I love to think of nature as an unlimited broadcasting station, through which God speaks to us every hour, if we will only listen.

He is also known for saying: someday I will leave this world, and I want to leave it knowing I was a service to others. At 78 years old he fell down the stairs at his home and died.  He was buried at Tuskegee Institute next to Booker T. Washington and his epitaph reads: he could have added fortune to fame, but caring for neither he found happiness and honor in being helpful to the world.

About now you’re asking yourself why I brought up George Washington Carver at all. For two reasons, one, he was born in a time of oppression and never used it as an excuse to hold him back from doing anything, especially knowing Jesus Christ is the Savior and keeping him as a focal point in his life. The second reason is because his main ambition in life was to serve others, make things better in the world he knew, he did this without adding to his own fame, and he was known as a kindhearted generous man.

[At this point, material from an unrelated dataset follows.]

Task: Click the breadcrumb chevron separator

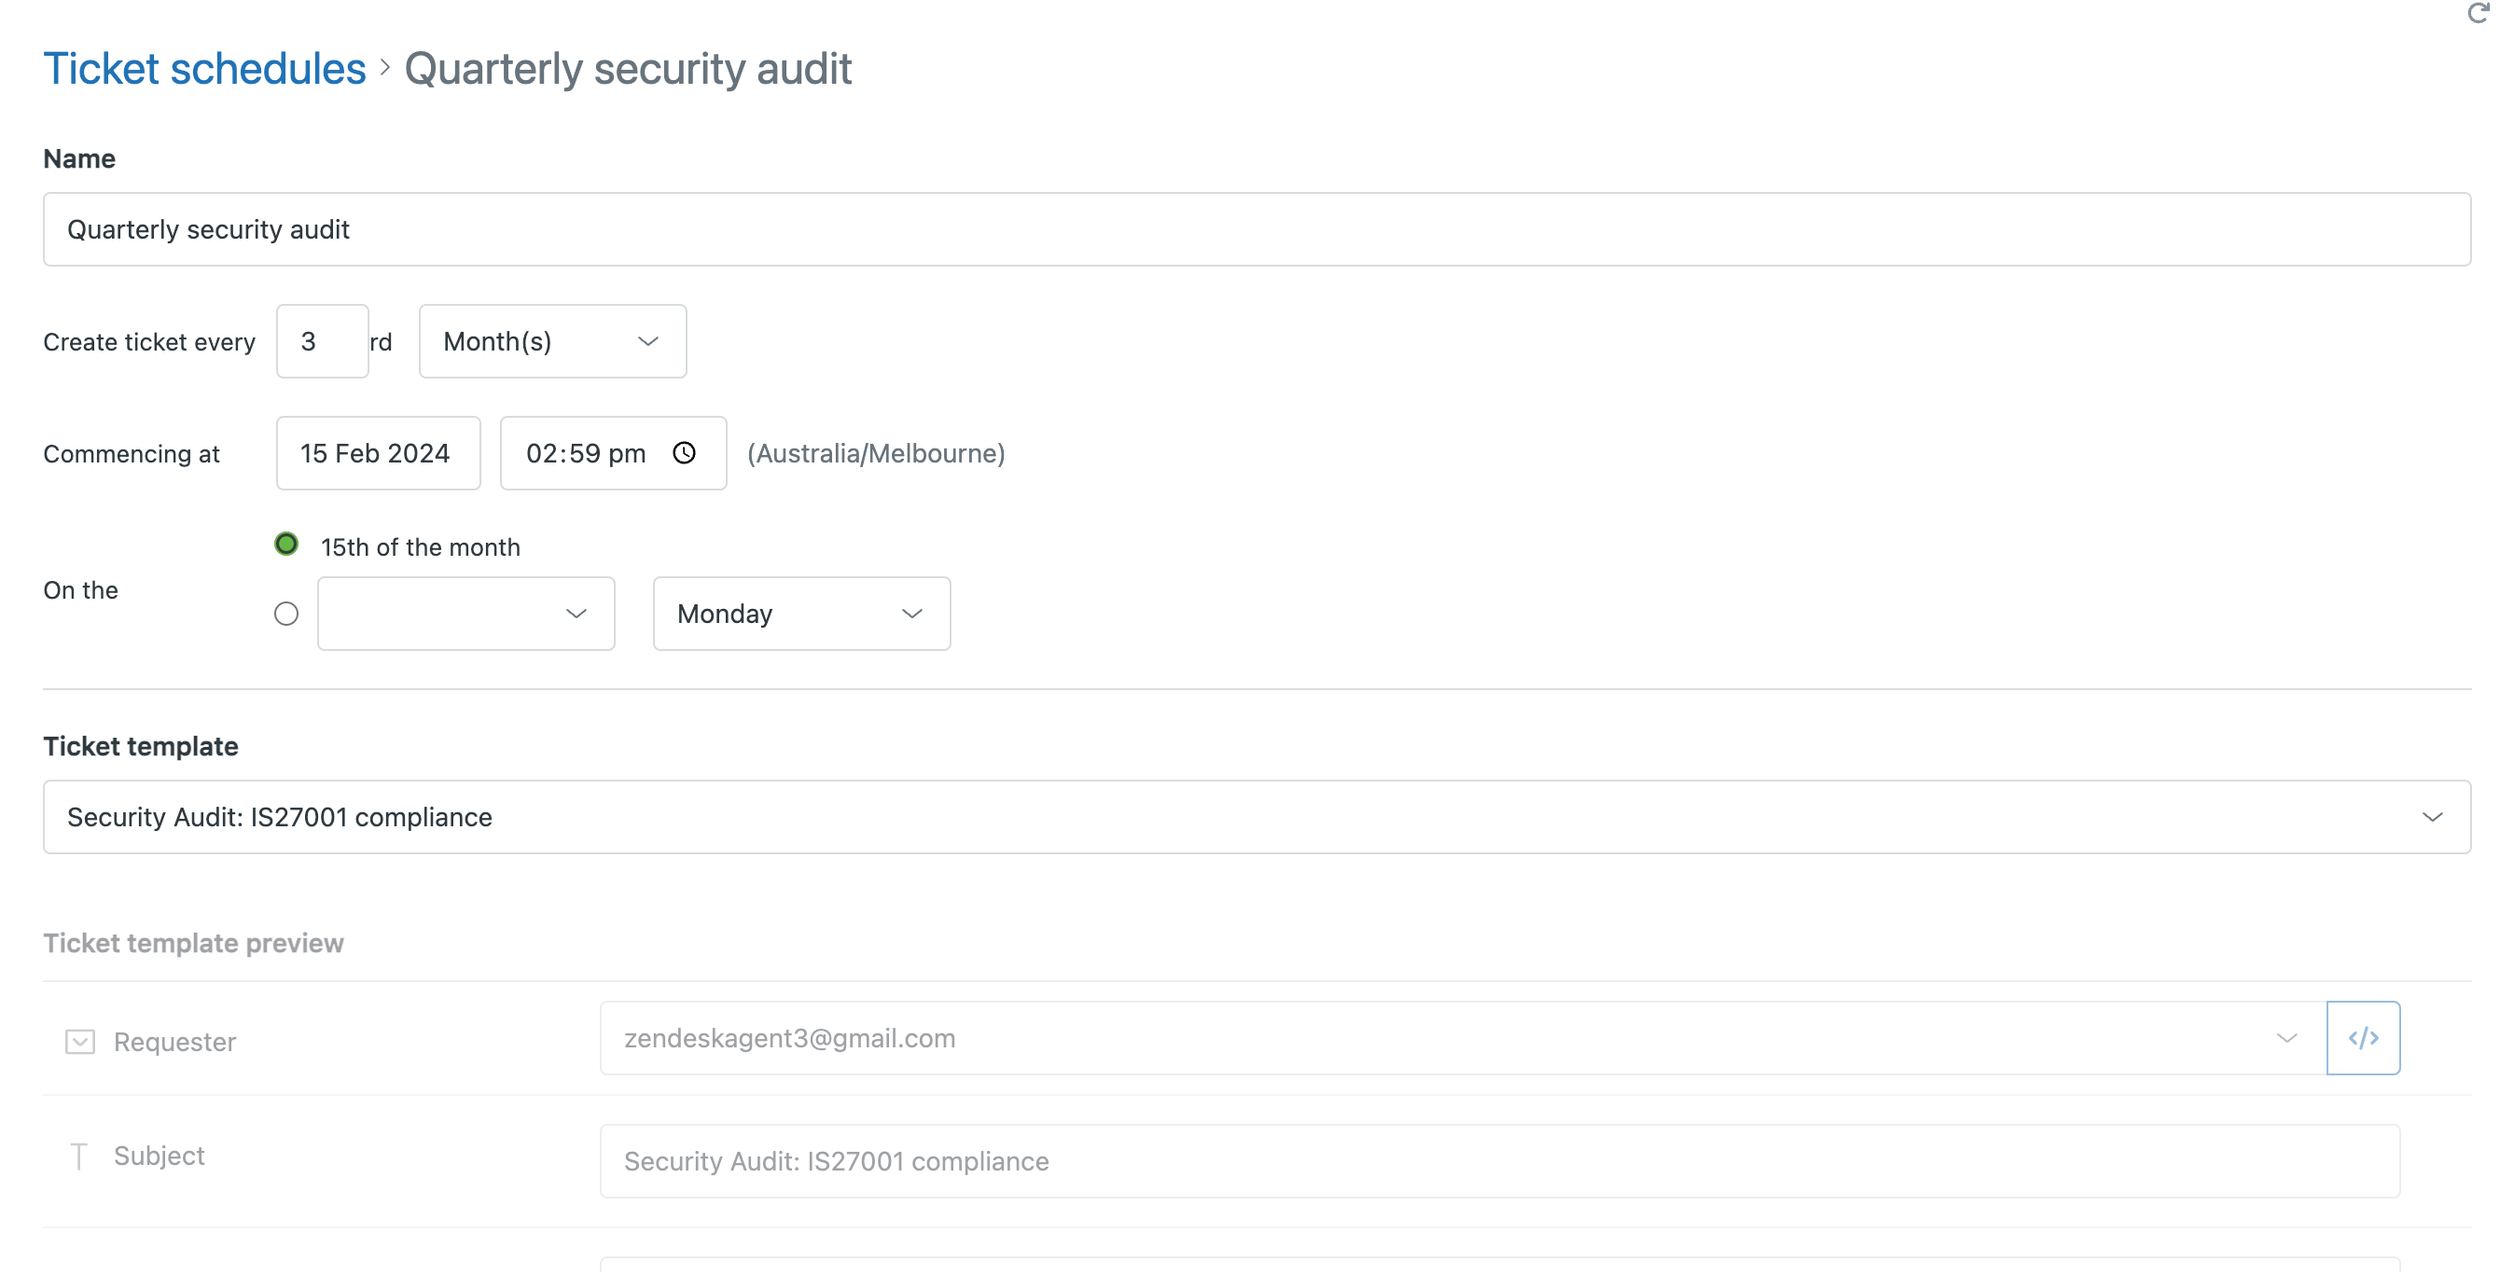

As parents it is important for us to teach our children but the world does not orbit around them. The sun does not rise for their pleasure neither does the moon. We need to teach them to be kindhearted, and to keep Christ as the center of their life. We need to teach them to remain humble, for from humility strength is formed.

We as authors could learn a lesson or two from George Washington Carver. His awards and accolades would make this blog 10 pages long, but he found no value in fame. He was a simple man who wanted to make life better for those around him, and spent his life achieving that goal. Some of his friends were Thomas Edison, Henry Ford, and Theodore Roosevelt, but to him these were common people. He was born in adversity but did not use that as an excuse not to achieve his life dreams.

And the man said, The woman whom thou gavest to be with me, she gave me of the tree, and I did eat. And the LORD God said unto the woman, What is this that thou hast done? And the woman said, The serpent beguiled me, and I did eat.

Genesis 3:12-13

And Aaron said, Let not the anger of my lord wax hot: thou knowest the people, that they are set on mischief. For they said unto me, Make us gods, which shall go before us: for as for this Moses, the man that brought us up out of the land of Egypt, we wot not what is become of him. And I said unto them, Whosoever hath any gold, let them break it off. So they gave it me: then I cast it into the fire, and there came out this calf.

Exodus 32:22-24

Therefore thou art inexcusable, O man, whosoever thou art that judgest: for wherein thou judgest another, thou condemnest thyself; for thou that judgest doest the same things.

Romans 2:1

If we say that we have no sin, we deceive ourselves, and the truth is not in us.